The results from the second half of the study supported the researchers' view that perceptions about trustworthiness facilitate financial backing and that implicit gender bias influenced funders' willingness to fund female entrepreneurs.
This is significant because earlier research has found that female-led firms receive only 1.3 percent of venture capital financing. They are often asked to surrender a greater proportion of ownership when receiving private funding.
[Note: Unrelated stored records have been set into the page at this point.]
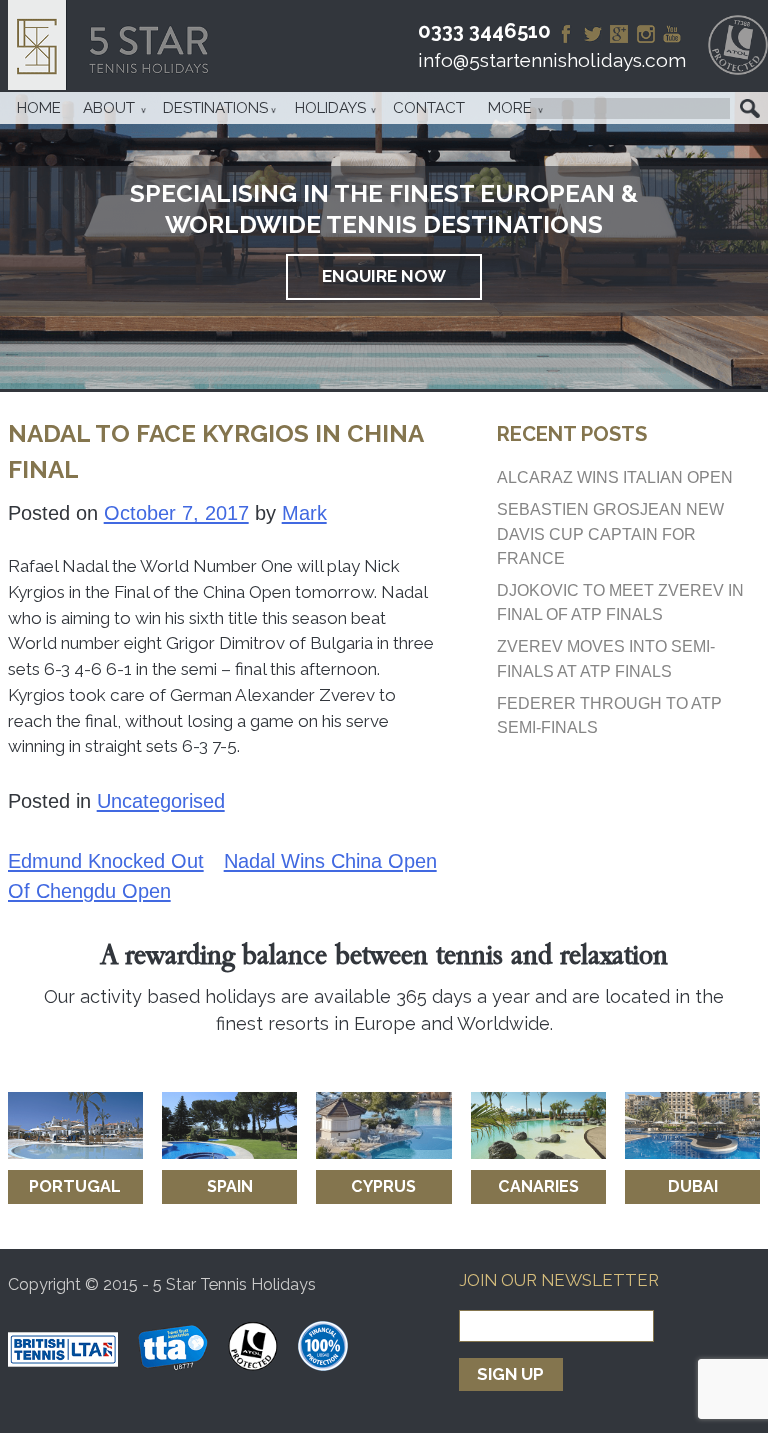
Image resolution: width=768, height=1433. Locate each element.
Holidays (330, 108)
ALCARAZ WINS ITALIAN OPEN (615, 477)
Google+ (619, 34)
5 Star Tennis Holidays (115, 45)
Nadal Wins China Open (330, 861)
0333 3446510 (484, 31)
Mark (304, 513)
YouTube (672, 34)
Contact (429, 108)
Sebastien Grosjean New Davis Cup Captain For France (610, 533)
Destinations (215, 108)
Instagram (646, 34)
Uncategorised (161, 801)
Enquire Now (384, 276)
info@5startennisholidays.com (552, 60)
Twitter (593, 34)
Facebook (566, 34)
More (510, 108)
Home (39, 108)
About (109, 108)
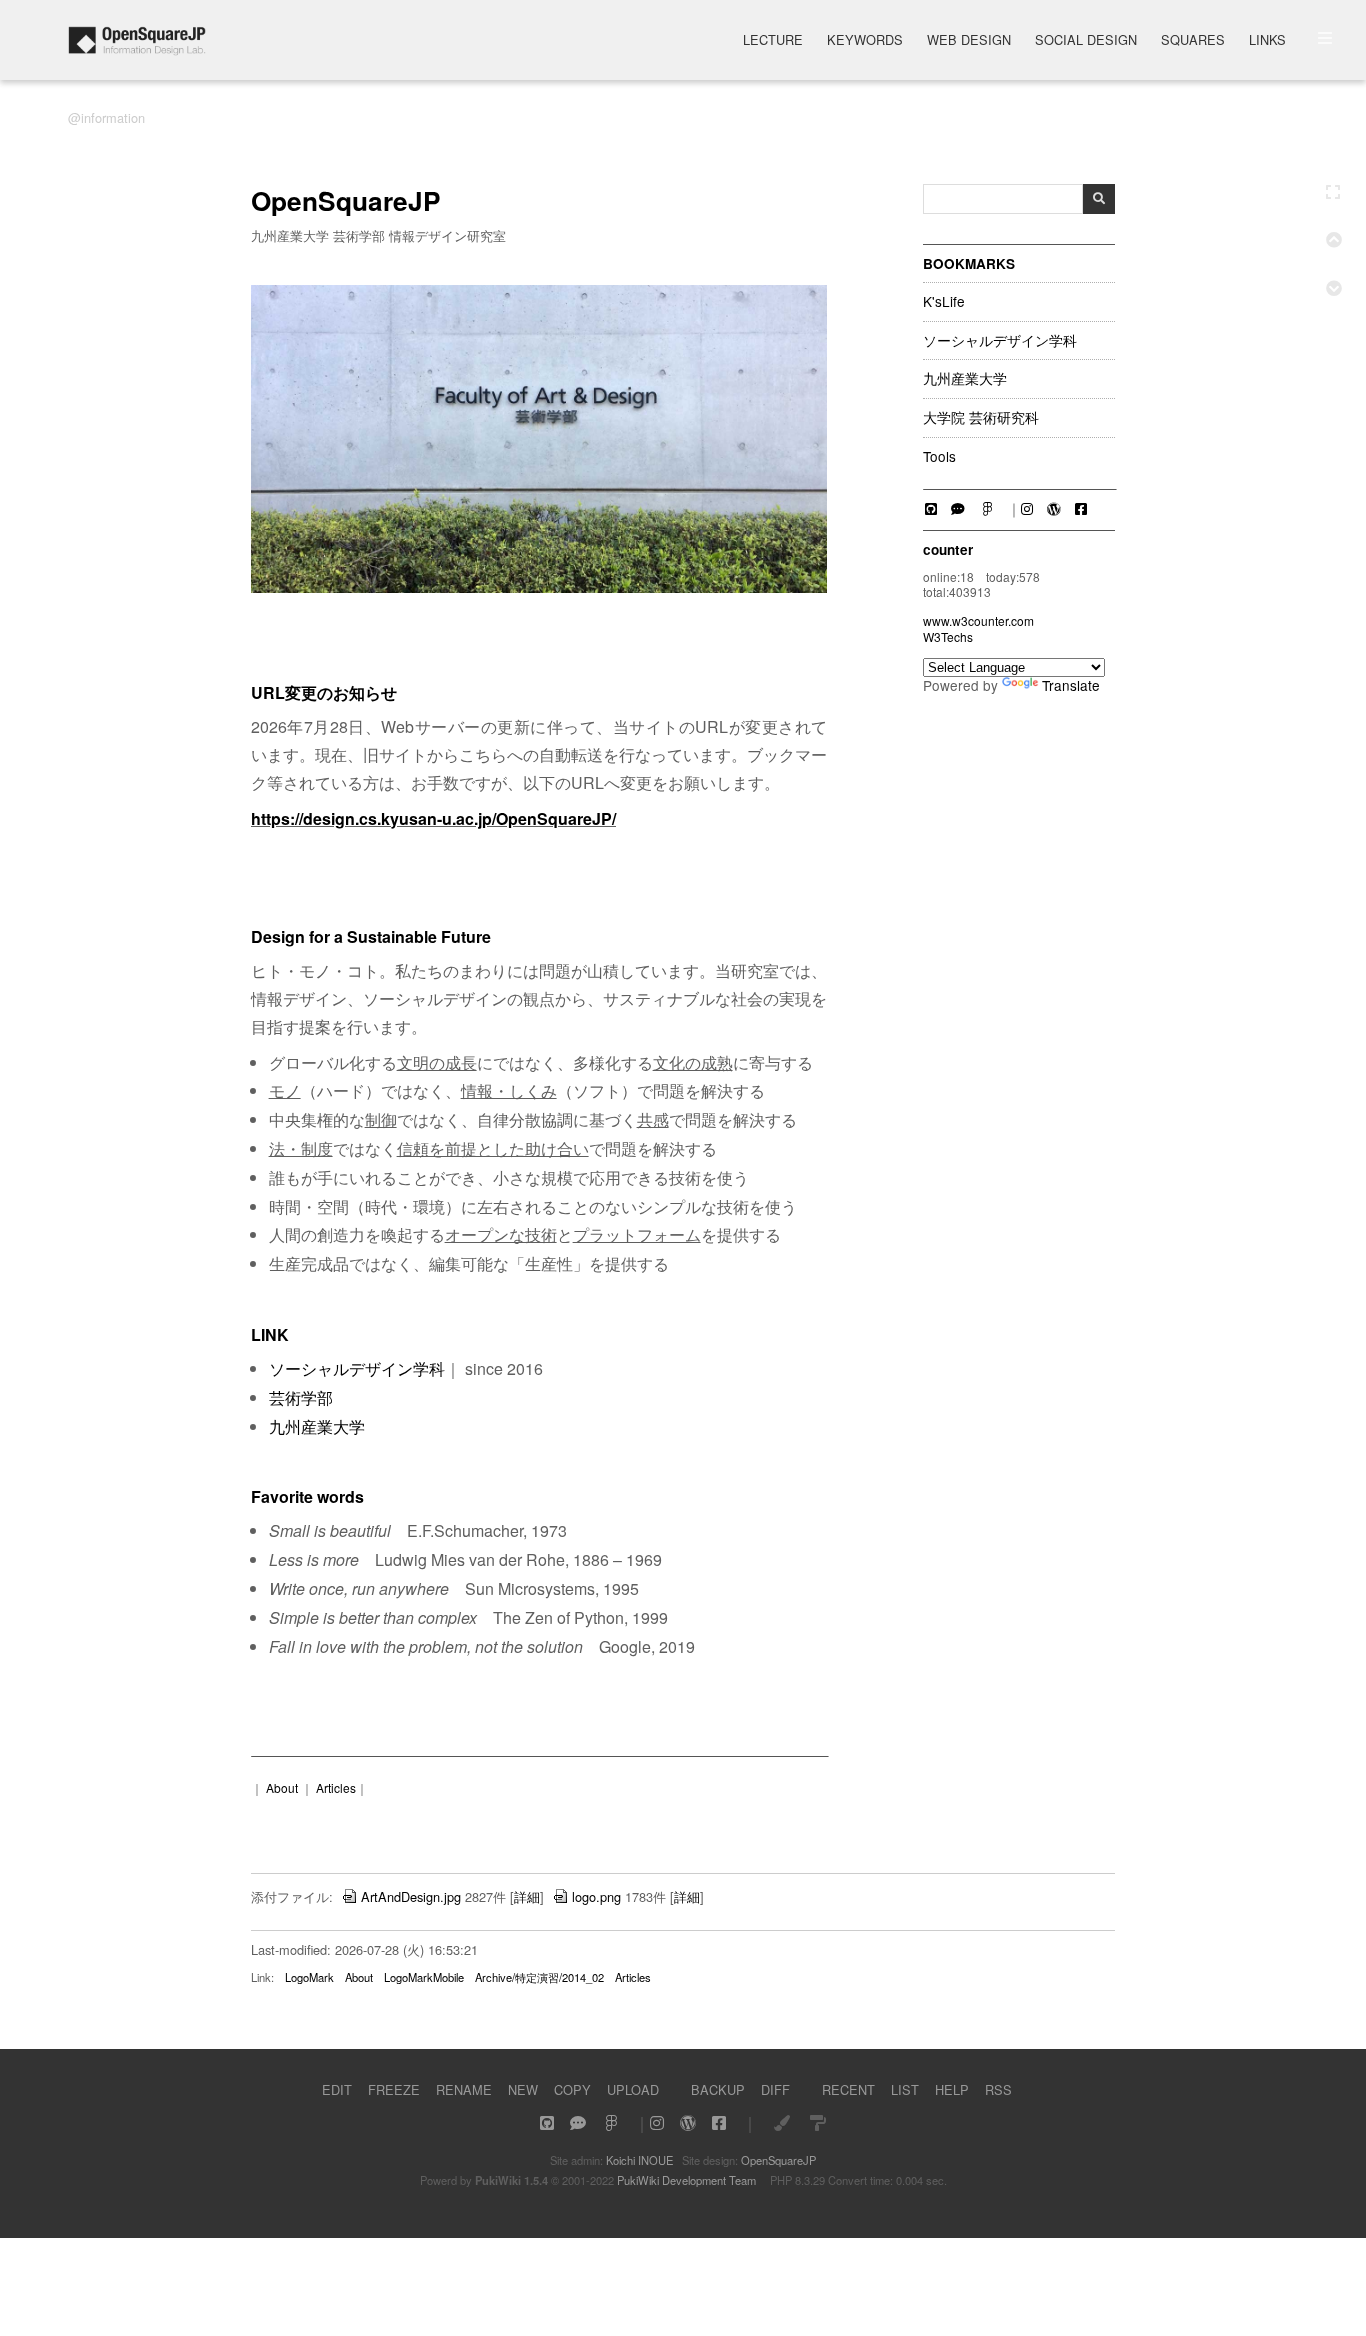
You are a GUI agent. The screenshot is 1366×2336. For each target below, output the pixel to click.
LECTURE (773, 41)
But in crowdfunding -- where a "crowd" of amateur investors make small investments in new companies -- empirical observations revealed a funding advantage for women.
"Previous research in venture capital setting has advocated that women should downplay feminine characteristics to increase their chances of obtaining funding," Stevenson said. "This advice not only appears to be dogmatic, but our data shows it is simply bad advice for female entrepreneurs when they are obtaining funding through crowdfunding platforms."
The paper also shows that crowdfunding provides a means for building trust with funders, which later may improve women's broader entrepreneurial prospects.
"These findings demonstrate an alternative pathway for women entrepreneurs that may allow them to overcome the negative aspects of gender bias and increase their odds of finding success," Stevenson and his colleagues said. "Because funding is a critical component for early-stage survival, our results should be seen as encouraging."
Other authors of the article, "A woman's place is in the ... startup! Crowdfunder judgments, implicit bias and the stereotype content model," are Michael Johnson, an assistant professor of management at Louisiana State University, and Chaim Letwin, assistant professor of management and entrepreneurship at Suffolk University in Boston.